# [EXTRACTED TEXT]
☆ ☆ ☆ ☆ ☆ ☆ ☆
I don’t know. I’ve never seen ill will being the stipulation here. But I suppose if one was in a… This happened to my cousin. It was really horrible. She was driving the car; her mother was in the passenger seat. They got into an accident. She was barely hurt at all; the mother was killed in the accident, the car accident. Is this one of these negative actions? I tend to think not. Horrible for my cousin, horrible thing to live with for the rest of her life. Hard to imagine how she deals with that. But I don’t think it comes in this category.
[9] Holding a distorted, antagonistic outlook
Then the next one, number nine: holding a distorted, antagonistic outlook. This is not only denying what is true in a value, like refuge, and karma, the laws of karma, rebirth, liberation, etc. — it’s not only denying that, but we’re antagonistic toward anyone who believes like that. That’s what this distorted, antagonistic outlook is about. You have to be quite antagonistic as well, and close-minded and stubborn.
Do you know the word antagonistic? You’re hostile. You want to argue with anybody that thinks differently. You think anybody who thinks differently is stupid and wrong and, to an extreme extent, should be burned at the stake. It’s mixed with hostility as well. Obviously if we think like that, how can we really be striving toward enlightenment if we have this? Not only not believe that enlightenment is possible but think that it’s stupid and anybody who really believes in enlightenment is wrong.
That’s a very interesting thing to think about, because this is one of the heavier — this and giving up bodhichitta are the two really heavy downfalls. If we are following the bodhisattva path and taking the bodhisattva vows, do you need to believe that there is such a thing as enlightenment and that it’s possible? Yes, obviously; otherwise, how could you aim to achieve that? But there are many of us who doubt that there is such a thing as enlightenment. If you read all the descriptions of enlightenment: you can multiply your body in a zillion forms, and you are omniscient (you know absolutely everything), and you can be omnipresent throughout the universe...
Participant: Of course.
Dr. Berzin: You say, “Of course.”
☆ ☆ ☆ ☆ ☆ ☆ ☆
Answer these questions using the passage above on bodhisattva downfalls.
1. In the car accident involving the cousin, who was killed?
2. What number is given to holding a distorted, antagonistic outlook?
3. Which two are described as the two really heavy downfalls?

# [DATA SECTION]
☆ ☆ ☆ ☆ ☆ ☆ ☆
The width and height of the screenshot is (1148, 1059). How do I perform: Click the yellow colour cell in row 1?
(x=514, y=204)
☆ ☆ ☆ ☆ ☆ ☆ ☆
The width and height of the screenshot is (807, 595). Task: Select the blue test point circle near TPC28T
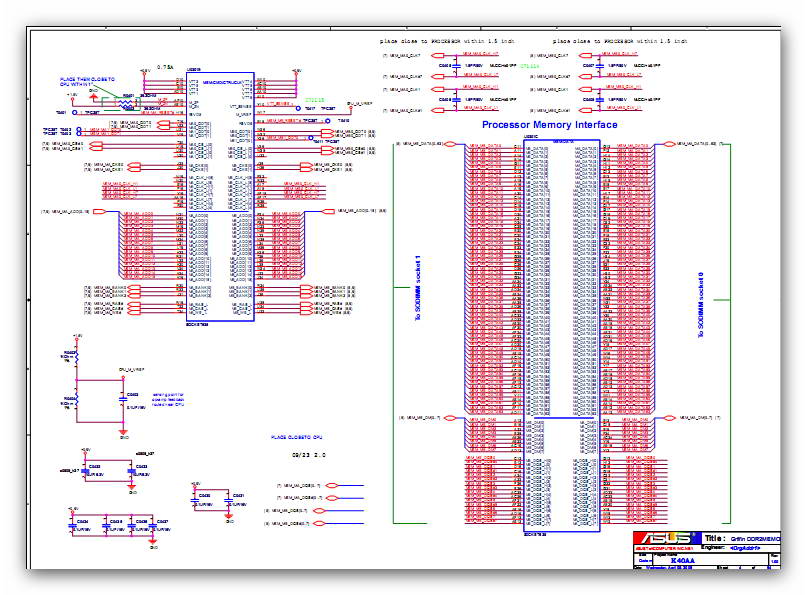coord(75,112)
☆ ☆ ☆ ☆ ☆ ☆ ☆
# [EXERCISE SOLUTION]
1. The cousin's mother, who was in the passenger seat.
2. Number nine.
3. Holding a distorted, antagonistic outlook and giving up bodhichitta.